REQUIRED WORK
- 1) Which three parallel-programming goals does the design criteria section name?
- 2) Extend the design criteria section past its last sentence, keeping its topic and tone.

EXTRACT TO READ

-- START --

SMPdesign/criteria.tex - pub/scm/linux/kernel/git/paulmck/perfbook - Git at Google

 % SMPdesign/criteria.tex
 % SPDX-License-Identifier: CC-BY-SA-3.0

 \section{Design Criteria}
 \label{sec:SMPdesign:Design Criteria}

 One way to obtain the best performance and scalability is to simply
 hack away until you converge on the best possible parallel program.
 Unfortunately, if your program is other than microscopically tiny,
 the space of possible parallel programs is so huge
 that convergence is not guaranteed in the lifetime of the universe.
 Besides, what exactly is the ``best possible parallel program''?
 After all, Section~\ref{sec:intro:Parallel Programming Goals}
 called out no fewer than three parallel-programming goals of
 performance, productivity, and generality,
 and the best possible performance will likely come at a cost in
 terms of productivity and generality.

-- END --

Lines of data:

-- START --

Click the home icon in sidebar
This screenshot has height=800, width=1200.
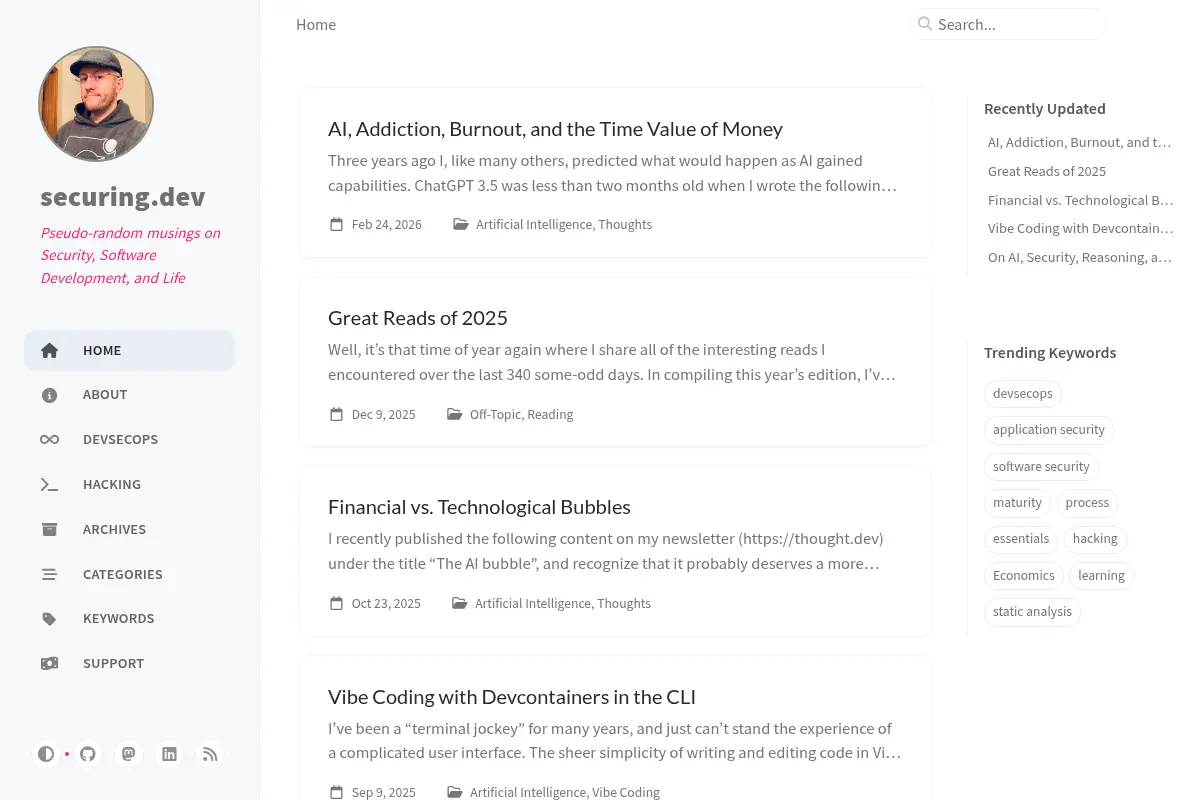pos(49,351)
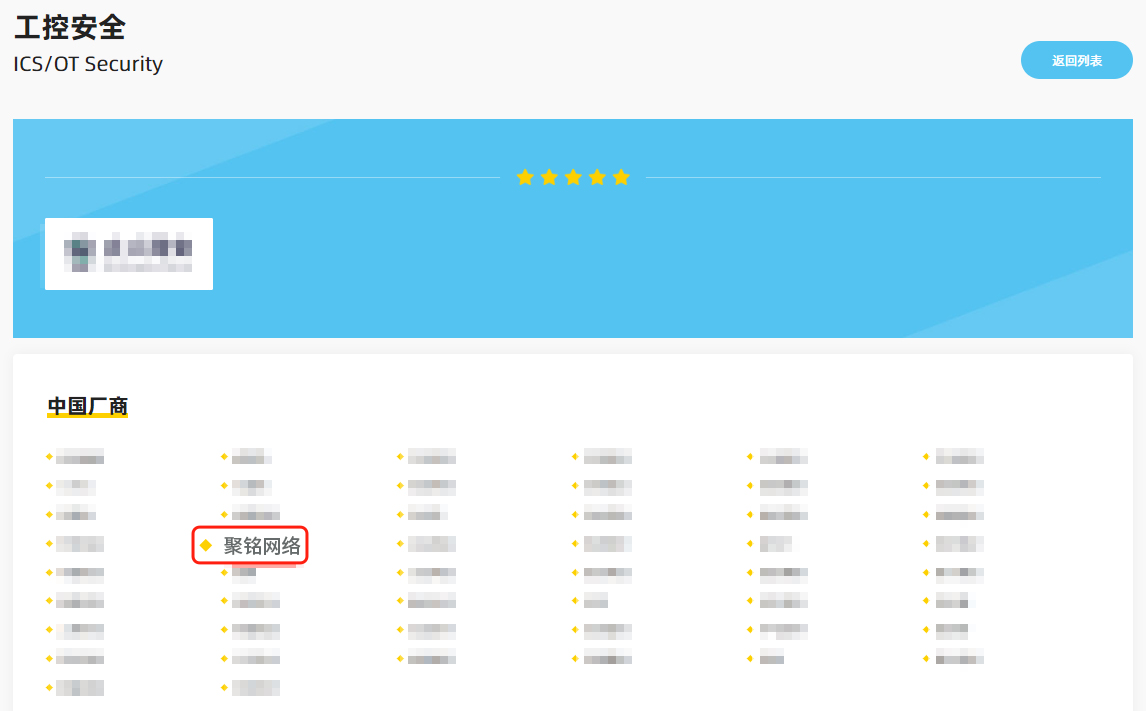Open the vendor link right of 聚铭网络

431,544
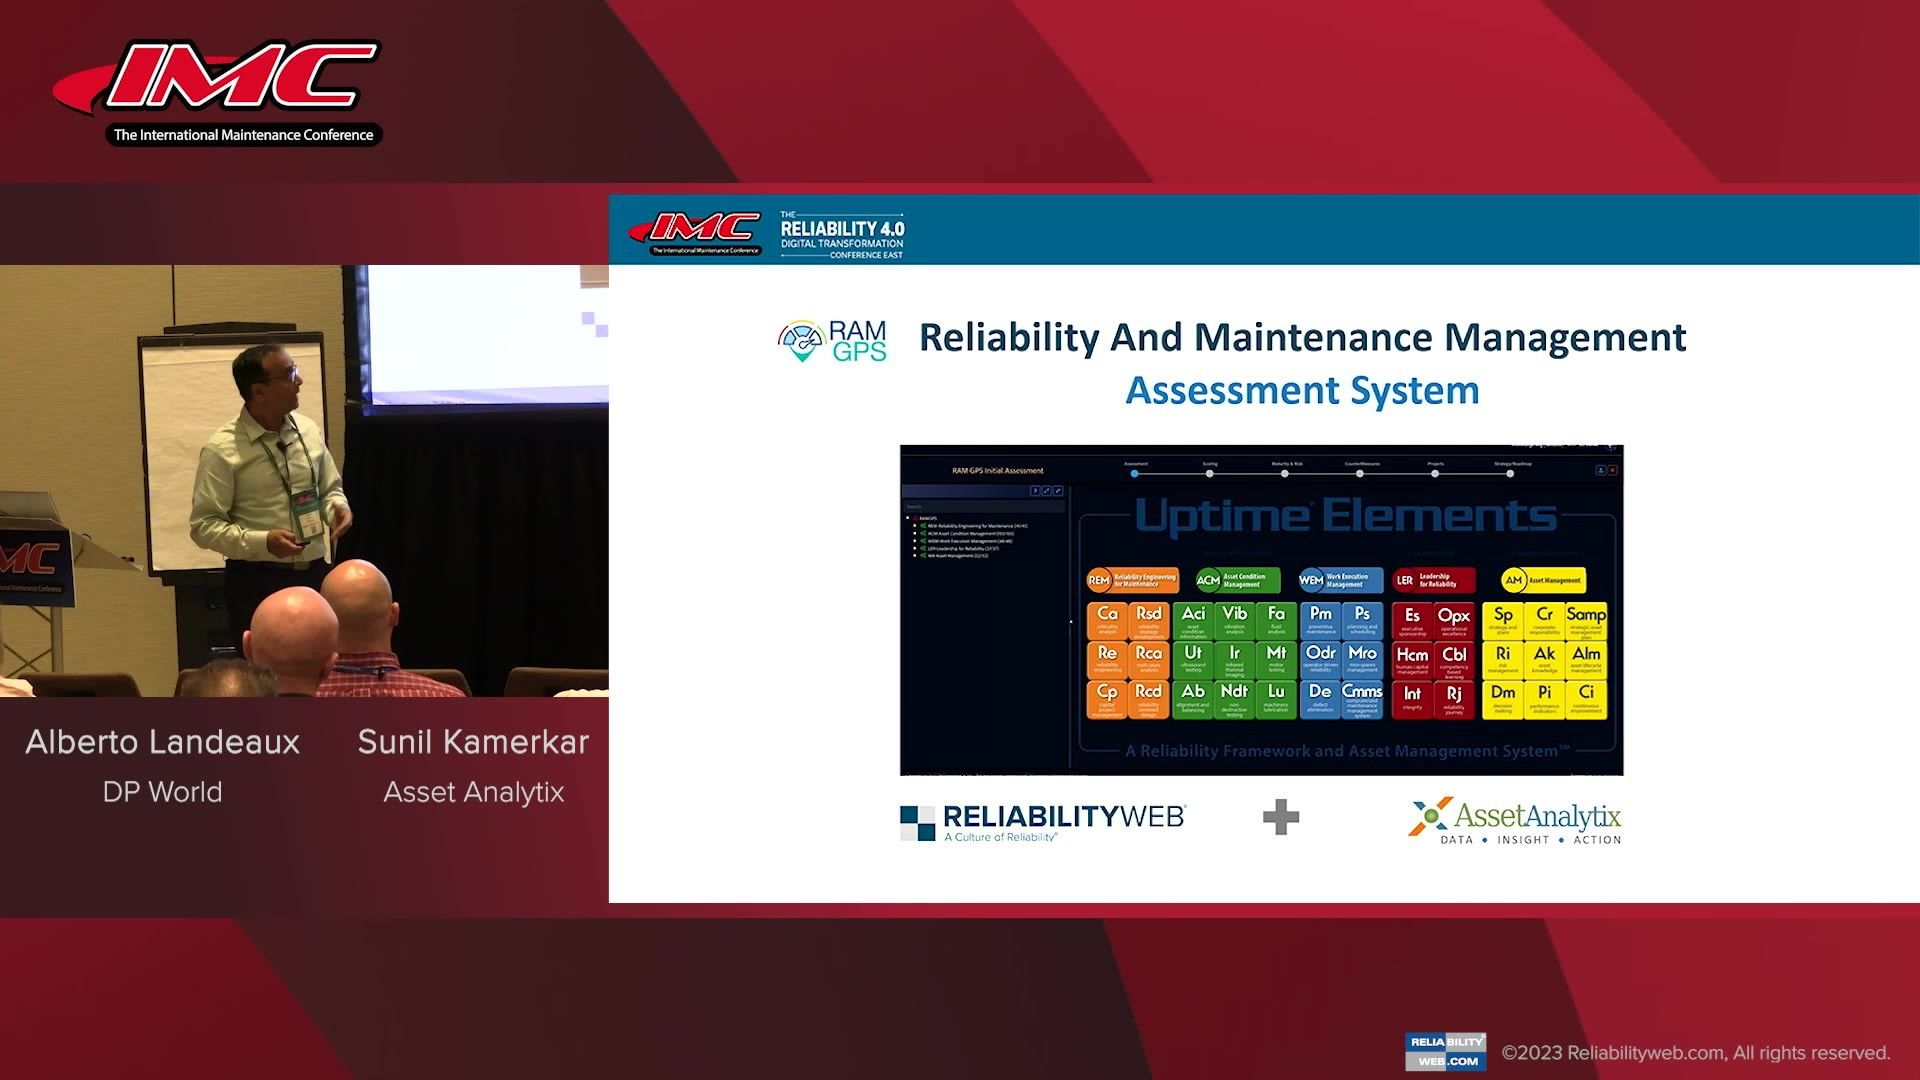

-- END --

OUTPUTS
- 1) Performance, productivity, and generality.

- 2)
 We clearly need to be able to make higher-level choices at design
 time in order to arrive at an acceptably good parallel program
 before that program becomes obsolete.

 However, more detailed design criteria are required to
 actually produce a real-world design, a task taken up in this section.
 This being the real world, these criteria often conflict to a
 greater or lesser degree, requiring that the designer carefully
 balance the resulting tradeoffs.

 As such, these criteria may be thought of as the ``forces''
 acting on the design, with particularly good tradeoffs between
 these forces being called ``design patterns''~\cite{Alexander79,GOF95}.

 The design criteria for attaining the three parallel-programming goals
 are speedup,
 contention, overhead, read-to-write ratio, and complexity:
 \begin{description}
 \item[Speedup:]  As noted in
 	Section~\ref{sec:intro:Parallel Programming Goals},
 	increased performance is the major reason
 	to go to all of the time and trouble
 	required to parallelize it.
 	Speedup is defined to be the ratio of the time required
 	to run a sequential version of the program to the time
 	required to run a parallel version.
 \item[Contention:]  If more CPUs are applied to a parallel
 	program than can be kept busy by that program,
 	the excess CPUs are prevented from doing
 	useful work by contention.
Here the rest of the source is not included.